Benjamin Ward

Personal information
- Full name: Benjamin Ward
- Born: 27 November 1998 (age 27)
- Batting: Right-handed
- Bowling: Right-arm legbreak
- Role: All-rounder

International information
- National side: Jersey;
- ODI debut (cap 11): 27 March 2023 v Canada
- Last ODI: 30 March 2023 v Namibia
- T20I debut (cap 14): 15 June 2019 v Guernsey
- Last T20I: 23 May 2026 v Guernsey

Career statistics
| Competition | ODI | T20I | LA |
| Matches | 5 | 48 | 9 |
| Runs scored | 75 | 644 | 106 |
| Batting average | 18.75 | 25.76 | 15.14 |
| 100s/50s | 0/0 | 0/1 | 0/0 |
| Top score | 46 | 58* | 46 |
| Balls bowled | 241 | 1,027 | 385 |
| Wickets | 6 | 66 | 11 |
| Bowling average | 36.83 | 14.75 | 33.36 |
| 5 wickets in innings | 0 | 0 | 0 |
| 10 wickets in match | 0 | 0 | 0 |
| Best bowling | 4/39 | 4/6 | 4/39 |
| Catches/stumpings | 3/– | 17/– | 3/– |
- Source: ESPNcricinfo, 24 May 2026

= Benjamin Ward (cricketer) =

Jersey cricketer (born 1998)

Benjamin Ward (born 27 November 1998) is a Jersey international cricketer.

==Career==
In May 2019, he was named in Jersey's squad for the Regional Finals of the 2018–19 ICC T20 World Cup Europe Qualifier tournament in Guernsey.
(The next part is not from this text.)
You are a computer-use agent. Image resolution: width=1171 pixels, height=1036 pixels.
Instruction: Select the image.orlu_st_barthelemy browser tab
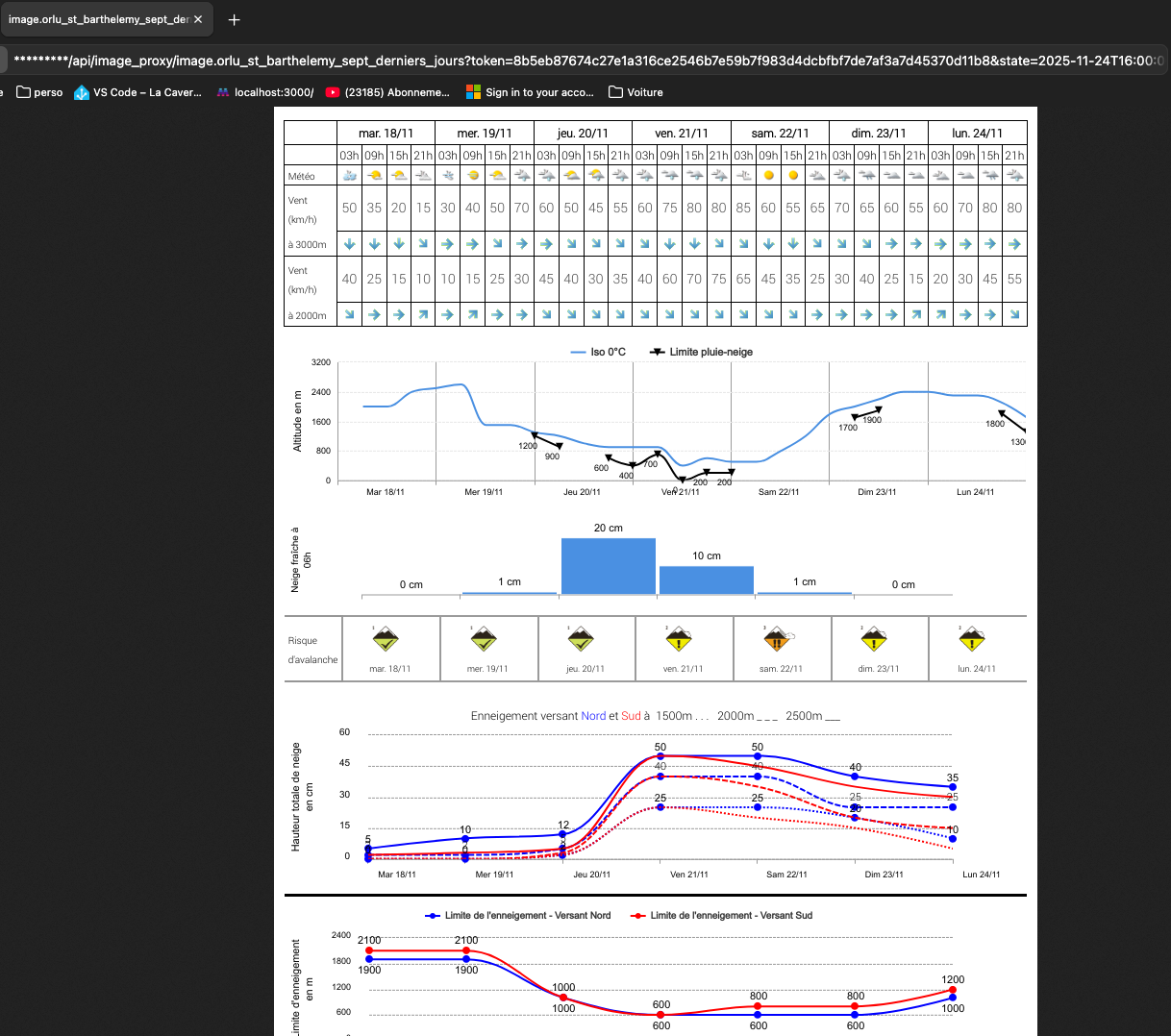click(96, 19)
He made his Twenty20 International (T20I) debut in the opening match of the competition on 15 June 2019 against the host nation Guernsey.

Ward was a member of Jersey's squad for the 2019 ICC T20 World Cup Qualifier tournament in the United Arab Emirates. He made his List A debut on 16 February 2020, for Boland in the 2019–20 CSA Provincial One-Day Challenge in South Africa.

In October 2021, Ward was named in Jersey's T20I squad for the Regional Final of the 2021 ICC Men's T20 World Cup Europe Qualifier tournament.

In March 2023, he was named in Jersey's squad for the 2023 Cricket World Cup Qualifier Play-off. He made his One Day International (ODI) debut on 27 March 2023, for Jersey against Canada in that tournament.

During the 2024–25 ICC Men's T20 World Cup Europe Qualifier in Germany in July 2024, Ward took four wickets for just six runs in the group stage match against Switzerland. Later in the event he bagged four wickets for 12 runs against Belgium. Ward took 3/9 in the final against Norway as Jersey won by six wickets. He was named man-of-the-match in the final and overall player of the tournament.

Ward was included in the Jersey squad for the 2025 Men's T20 World Cup Europe Regional Final in the Netherlands.

He was part of the Jersey squad for the 2026 Men's T20 World Cup Europe Sub-regional Qualifier A in Cyprus. During his team's first group stage match against Switzerland, Ward took 3/10 and was named man-of-the-match in a nine-wicket win.

On 5 September 2026, Ward took 2/24 and scored 82 not out as Jersey defeated Guernsey by five wickets in the annual 50-over Inter-Insular Trophy match at Grainville.